══ Trecho fornecido

Assentada = 4 de Outubro 1762

TESTEMUNHAS

  João Francisco Monteiro, oficial de carda, natural e morador na Covilhã, de 60 anos.

Ao entrarem as tropas francesas e espanholas o comandante elegeu governador e alcaide a Filipe Pacheco de Aragão, natural e morador nesta Vila o qual foi esperar as tropas em companhia do Vigário de Stª Maria e doutras mais pessoas, mas não sabia se o Pacheco pedira o tal emprego ou se o comandante o obrigara a servi-lo.

Ao retirarem-se as tropas, da uma para as 2 da noite de 26 de Agosto, continuara o Pacheco a servir o dito emprego até sexta-feira, 27 de Agosto, em cujo dia tornaram as mesmas tropas, com maior número de gente, a entrar nesta Vila, pelas 8 da manhã, pouco mais ou menos, retirando-se às 8, à boca da noite, do mesmo dia, ficando porém o dito governador a servir por mais alguns dias, parece-lhe que até 10 de Setembro, dia em que algumas pessoas da mesma Vila o prenderam.

Era notório que o dito governador Pacheco mandara prender algumas pessoas, na cadeia da Vila, por não quererem obedecer aos seus manda­dos, e expedira ordens para os lugares do termo para cá virem vender mantimentos. Mas não sabia que nesses lugares dessem cumprimento às tais ordens.

════
══ Excertos dos dados

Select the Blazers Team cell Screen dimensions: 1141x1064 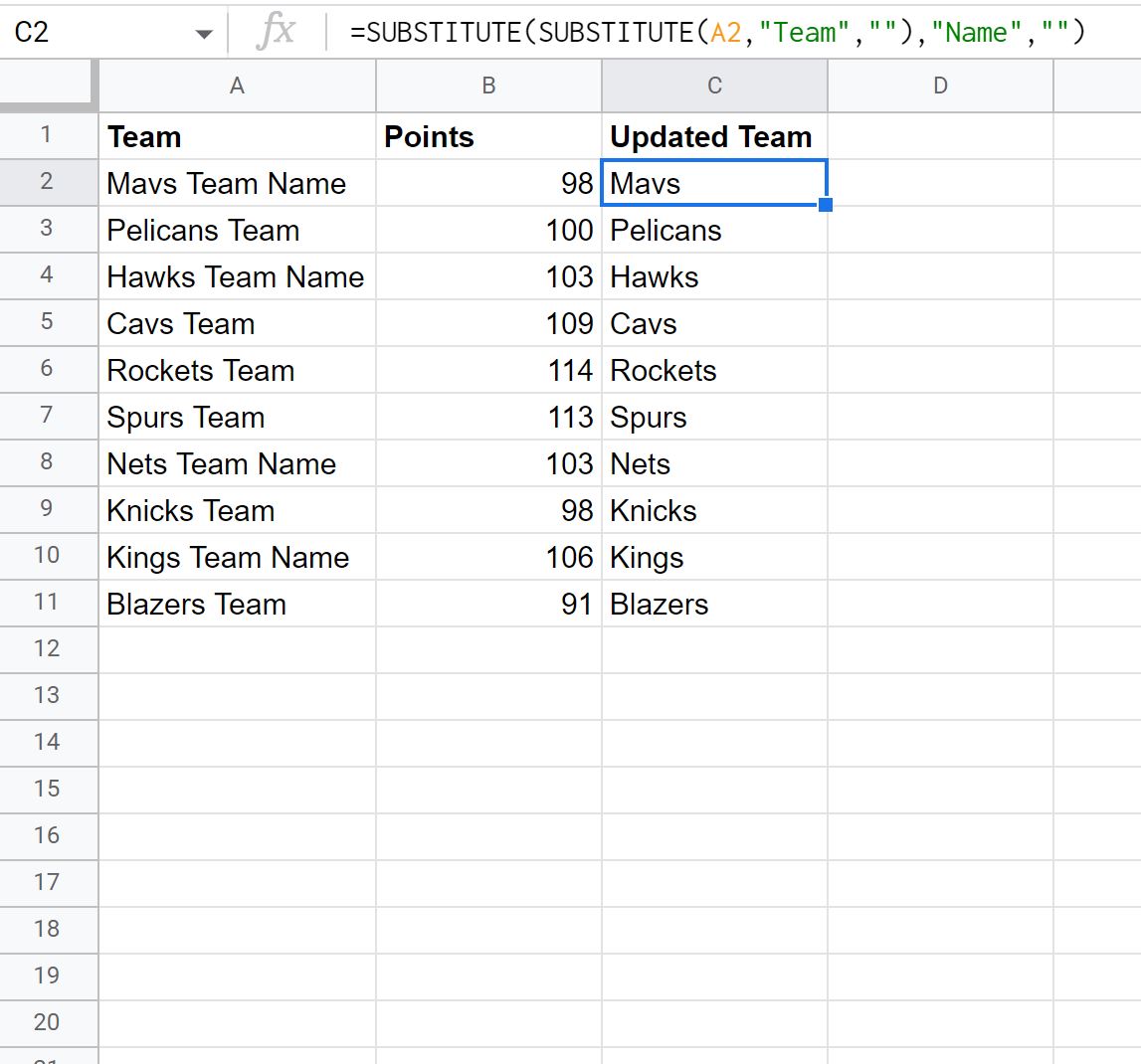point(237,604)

════
══ Excertos dos dados

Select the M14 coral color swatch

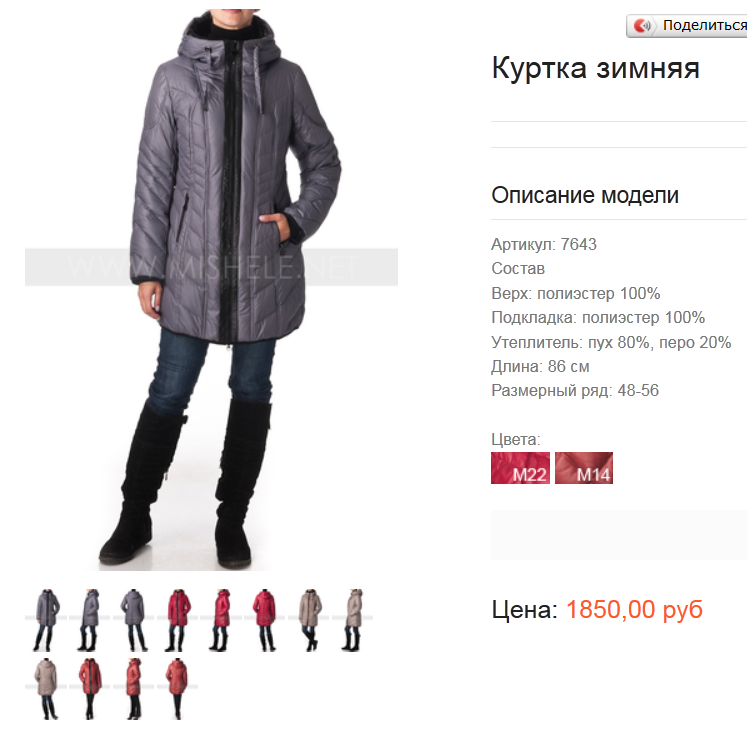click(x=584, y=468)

════

* Objetivos:
#1 Cite do depoimento o trecho que começa em "Ao entrarem as" e termina em "obrigara a servi-lo.".
#2 Por que motivo, segundo o depoimento, o governador Pacheco mandou prender algumas pessoas na cadeia da Vila?
#3 Como se traduz para o inglês esta frase do depoimento: "Mas não sabia que nesses lugares dessem cumprimento às tais ordens."?
Os registros não têm nenhum papel no que se pede aqui.

* Resultados por tarefa:
#1
Ao entrarem as tropas francesas e espanholas o comandante elegeu governador e alcaide a Filipe Pacheco de Aragão, natural e morador nesta Vila o qual foi esperar as tropas em companhia do Vigário de Stª Maria e doutras mais pessoas, mas não sabia se o Pacheco pedira o tal emprego ou se o comandante o obrigara a servi-lo.

#2 Ele as mandou prender porque elas não queriam obedecer às suas ordens.

#3 But he did not know that such orders were carried out in those places.